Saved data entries
=== Begin Enclosure ===

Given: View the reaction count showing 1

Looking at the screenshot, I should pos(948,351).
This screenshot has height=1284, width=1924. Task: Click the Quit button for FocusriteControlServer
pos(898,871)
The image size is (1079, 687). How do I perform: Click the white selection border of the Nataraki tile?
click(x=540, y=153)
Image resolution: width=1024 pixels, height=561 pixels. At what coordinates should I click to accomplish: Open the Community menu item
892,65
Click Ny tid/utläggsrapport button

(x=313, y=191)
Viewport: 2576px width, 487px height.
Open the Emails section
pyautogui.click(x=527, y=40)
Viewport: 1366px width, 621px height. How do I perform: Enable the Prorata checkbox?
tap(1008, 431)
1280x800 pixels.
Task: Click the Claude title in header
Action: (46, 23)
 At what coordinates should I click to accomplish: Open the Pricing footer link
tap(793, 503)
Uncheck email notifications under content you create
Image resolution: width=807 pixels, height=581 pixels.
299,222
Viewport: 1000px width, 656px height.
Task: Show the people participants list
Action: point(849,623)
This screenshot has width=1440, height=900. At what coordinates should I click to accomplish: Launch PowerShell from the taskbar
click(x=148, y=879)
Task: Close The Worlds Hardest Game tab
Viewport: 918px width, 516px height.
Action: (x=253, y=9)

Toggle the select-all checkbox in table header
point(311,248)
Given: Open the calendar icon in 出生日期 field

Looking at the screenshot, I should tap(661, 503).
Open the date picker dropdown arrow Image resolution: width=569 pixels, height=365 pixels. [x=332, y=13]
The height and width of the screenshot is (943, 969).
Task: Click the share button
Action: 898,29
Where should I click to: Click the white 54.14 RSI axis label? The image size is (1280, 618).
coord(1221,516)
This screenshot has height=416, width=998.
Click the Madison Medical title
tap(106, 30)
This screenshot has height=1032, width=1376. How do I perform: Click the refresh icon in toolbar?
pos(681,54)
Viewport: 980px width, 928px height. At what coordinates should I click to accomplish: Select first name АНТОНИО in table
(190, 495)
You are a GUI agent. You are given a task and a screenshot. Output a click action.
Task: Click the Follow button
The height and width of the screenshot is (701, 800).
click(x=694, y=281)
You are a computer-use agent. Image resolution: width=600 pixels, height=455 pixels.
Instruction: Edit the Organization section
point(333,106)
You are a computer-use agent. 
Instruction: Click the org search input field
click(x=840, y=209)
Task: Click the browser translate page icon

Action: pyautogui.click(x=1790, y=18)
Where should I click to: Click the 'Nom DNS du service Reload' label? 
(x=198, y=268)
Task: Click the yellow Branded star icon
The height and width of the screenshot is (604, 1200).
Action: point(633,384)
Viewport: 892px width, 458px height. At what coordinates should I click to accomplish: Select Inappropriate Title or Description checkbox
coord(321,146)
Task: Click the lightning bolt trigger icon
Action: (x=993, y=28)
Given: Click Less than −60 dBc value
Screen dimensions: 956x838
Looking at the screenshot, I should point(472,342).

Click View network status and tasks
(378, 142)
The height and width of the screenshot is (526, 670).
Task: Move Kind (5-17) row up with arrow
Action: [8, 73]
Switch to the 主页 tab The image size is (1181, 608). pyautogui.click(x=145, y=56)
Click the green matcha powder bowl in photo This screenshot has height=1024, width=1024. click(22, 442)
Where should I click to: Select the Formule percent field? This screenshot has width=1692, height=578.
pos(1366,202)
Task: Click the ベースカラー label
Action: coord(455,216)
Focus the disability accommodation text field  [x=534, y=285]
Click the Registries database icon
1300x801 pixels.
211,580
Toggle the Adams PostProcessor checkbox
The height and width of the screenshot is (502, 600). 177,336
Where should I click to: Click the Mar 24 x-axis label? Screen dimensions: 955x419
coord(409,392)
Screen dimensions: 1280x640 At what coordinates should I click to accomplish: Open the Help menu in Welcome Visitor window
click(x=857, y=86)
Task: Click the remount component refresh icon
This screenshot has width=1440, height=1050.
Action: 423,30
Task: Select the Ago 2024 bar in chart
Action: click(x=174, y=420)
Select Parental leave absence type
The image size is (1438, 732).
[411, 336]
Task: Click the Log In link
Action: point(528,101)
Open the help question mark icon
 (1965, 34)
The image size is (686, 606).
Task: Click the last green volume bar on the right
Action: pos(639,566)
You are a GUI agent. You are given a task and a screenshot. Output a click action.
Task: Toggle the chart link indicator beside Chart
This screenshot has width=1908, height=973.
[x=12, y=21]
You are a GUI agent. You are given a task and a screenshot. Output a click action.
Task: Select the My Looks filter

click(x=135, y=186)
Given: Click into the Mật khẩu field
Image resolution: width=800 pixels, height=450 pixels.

=== End Enclosure ===

Whenever a line of the data includes "computer", copy that line.

Exercise answer
You are a computer-use agent. Image resolution: width=600 pixels, height=455 pixels.
You are a computer-use agent. 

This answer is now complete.